The Washington Post has established breaking-news hubs in London and Seoul, South Korea, which gives the growing news operation 24-hour worldwide coverage.
The Press Gazette, which tracks media developments in the U.K., interviewed Sara Sorcher, the London hub editor, who says she hopes the move can help the Post expand its digital subscription base. Already, she said, about 10% of the paper’s 3 million or so digital subscribers are outside the U.S. Sorcher has also worked for USA Today and for the Boston-based Christian Science Monitor.
The hubs come as the Post is in the midst of hiring another 150 or so journalists, which will bring the number of full-timers to more than 1,000, the most in the paper’s history.
Here’s how Sorcher says the three-city breaking-news team will work:
The idea is for a fast and seamless, round-the-clock operation.
Breaking news responsibilities will be handed off every night from the Washington newsroom to Seoul and then to London and then back to Washington in their morning.
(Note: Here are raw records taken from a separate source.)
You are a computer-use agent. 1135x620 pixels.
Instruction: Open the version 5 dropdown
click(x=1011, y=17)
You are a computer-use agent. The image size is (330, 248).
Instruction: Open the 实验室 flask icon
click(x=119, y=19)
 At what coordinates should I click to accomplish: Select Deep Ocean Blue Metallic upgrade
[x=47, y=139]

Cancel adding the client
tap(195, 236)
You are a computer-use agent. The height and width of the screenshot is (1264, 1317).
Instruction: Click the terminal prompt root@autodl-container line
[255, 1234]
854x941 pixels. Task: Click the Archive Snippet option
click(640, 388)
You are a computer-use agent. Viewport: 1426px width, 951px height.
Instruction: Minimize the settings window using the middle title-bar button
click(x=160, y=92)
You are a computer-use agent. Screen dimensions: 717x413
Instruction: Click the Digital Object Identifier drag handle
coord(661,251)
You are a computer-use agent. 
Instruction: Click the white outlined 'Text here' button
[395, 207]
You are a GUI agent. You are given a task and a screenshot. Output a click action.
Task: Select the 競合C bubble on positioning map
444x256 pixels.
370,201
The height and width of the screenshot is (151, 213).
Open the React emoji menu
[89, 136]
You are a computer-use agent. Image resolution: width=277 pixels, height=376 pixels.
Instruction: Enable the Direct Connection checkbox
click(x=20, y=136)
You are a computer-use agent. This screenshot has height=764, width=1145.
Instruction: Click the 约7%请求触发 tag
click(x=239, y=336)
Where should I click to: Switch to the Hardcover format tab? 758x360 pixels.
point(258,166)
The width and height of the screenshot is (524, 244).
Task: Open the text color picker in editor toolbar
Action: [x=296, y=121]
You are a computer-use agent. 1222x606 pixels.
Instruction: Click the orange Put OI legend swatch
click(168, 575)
I call it a news relay. That’s the vision for it. As part of the newsroom’s 24-hour workflow, a London editor will take a turn each day as point for those global coverage decisions, and the hub will operate seven days a week.
This strikes me as a pretty smart strategy, and it suggests that the Post, which for a while seemed to have stalled in its rivalry with The New York Times (which has 7.5 million digital and print subscriptions), is intent on catching up again.
When you add The Wall Street Journal, we have three great daily newspapers in the U.S. All of them grew during the Trump era, and all of them now need to pivot to what’s next. A renewed focus on serious international news seems like a good direction to try — as long as the notoriously parochial American audience can be persuaded to engage.